--- Activity ---
Include in the output the line containing "Task: Open the dev store selector dropdown" and each subsequent line of the records, through the end, transcribed exactly. Add nothing else.

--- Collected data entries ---
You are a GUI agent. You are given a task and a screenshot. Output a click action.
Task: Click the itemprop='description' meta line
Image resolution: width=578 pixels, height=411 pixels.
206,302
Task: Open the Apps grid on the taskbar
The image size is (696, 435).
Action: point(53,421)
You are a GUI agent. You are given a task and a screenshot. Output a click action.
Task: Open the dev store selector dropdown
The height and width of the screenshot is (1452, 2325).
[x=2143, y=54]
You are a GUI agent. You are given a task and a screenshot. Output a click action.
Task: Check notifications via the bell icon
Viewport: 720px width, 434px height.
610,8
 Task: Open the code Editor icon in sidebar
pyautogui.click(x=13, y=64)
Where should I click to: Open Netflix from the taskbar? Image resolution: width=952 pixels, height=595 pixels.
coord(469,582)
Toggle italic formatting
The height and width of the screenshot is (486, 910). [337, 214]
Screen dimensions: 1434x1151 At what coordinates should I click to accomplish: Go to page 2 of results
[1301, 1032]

--- Output ---
Task: Open the dev store selector dropdown
The height and width of the screenshot is (1452, 2325).
[x=2143, y=54]
You are a GUI agent. You are given a task and a screenshot. Output a click action.
Task: Check notifications via the bell icon
Viewport: 720px width, 434px height.
610,8
 Task: Open the code Editor icon in sidebar
pyautogui.click(x=13, y=64)
Where should I click to: Open Netflix from the taskbar? Image resolution: width=952 pixels, height=595 pixels.
coord(469,582)
Toggle italic formatting
The height and width of the screenshot is (486, 910). [337, 214]
Screen dimensions: 1434x1151 At what coordinates should I click to accomplish: Go to page 2 of results
[1301, 1032]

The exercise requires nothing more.